A 1990 study titled “Telework: A New Way of Working and Living” opened with these bold claims:
Telework is ten years old. In its short time its capacity for redrawing the geographical and organisational boundaries of the traditional, centralised enterprise has been amply demonstrated. The positive consequences: […] new employment opportunities for various categories of workers, potentially without geographical limits.
People like people…
Of course, that vision didn’t materialise. It turns out that technology has made face-to-face communication more important, not less. If this idea seems counter-intuitive, just look at the very companies that have done the most to advance the reach and capabilities of digital technologies. The emergence of Silicon Valley as the world’s foremost innovation hub illustrates a fact of human nature that transcends technology: All things being equal, people want to live close to other people with the same interest.
At the moment, the goliaths of Silicon Valley -- Google, Facebook, Amazon, and Apple -- are committing serious resources to tap into the power of proximity. All four companies are expanding their Silicon Valley campuses on a colossal scale – Apple’s $5 billion “spaceship” designed by ‘starchitect’ Norman Foster is said to be Silicon Valley’s biggest private construction project to date. The trend among vanguard companies is toward sprawling, utopian facilities that are almost cities unto themselves, far from the delocalisation and dispersal that 1990s futurists predicted.
…and they still like paper
This is reminiscent of what happened to another late 20th-century myth, the “paperless office”. As computers made their way onto every office desk, the thinking was that soon electronic documents would take the place of paper. Decades later, companies are still producing an estimated 130 pounds of paper documents per year per worker and, according to a 2011 Gartner report, the average company’s rate of paper production is growing by 25 percent every year.
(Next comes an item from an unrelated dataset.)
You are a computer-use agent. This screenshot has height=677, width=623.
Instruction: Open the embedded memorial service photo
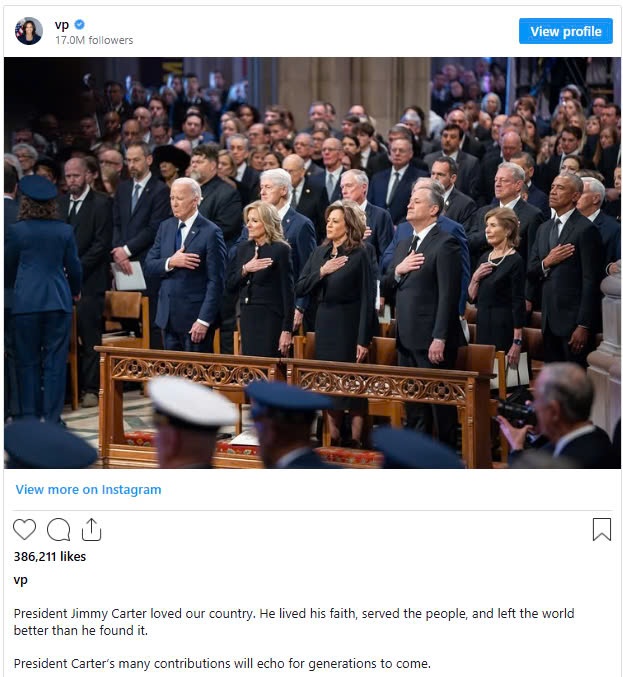coord(312,263)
This example underscores that the physical and digital realms are complementary, not opposed to one another.
A 2008 paper titled “Does Distance Matter in Banking?”, by Kenneth Brevoort and John Wolken (senior economists for the United States Federal Reserve Board), shows that for the decade 1993-2003, banking relationships in the U.S. remained primarily local, with a median distance between lender and SME of just five miles. Perhaps even more significantly, after increasing in the first half of the decade, the distance diminished in the following five years. The rise of digital data solutions may prolong and reinforce this trend, as the data-richness of lender-borrower relationships arguably increases with proximity. Even if they have extremely large databases, banks cannot afford to bypass the information on credit score, borrower characteristics etc. that local branches are uniquely positioned to collect.
To return to Silicon Valley, would Marc Andreessen, arguably the most famous venture capitalist in the tech space, endow a new entrepreneur without meeting him or her in person? Moreover, could Andreessen’s investment expertise ever be matched by financial algorithms? Clearly the answer is no in both cases, which is why we need epicentres of innovation such as Silicon Valley.
Like it or not, distance matters. The world’s cities are as important as ever as families are ready to pay large sums of rental money to live in crowded apartments rather than in less crowded rural or semi-rural houses. Close to 55 percent of the world’s population now lives in urban areas. The world is not flat.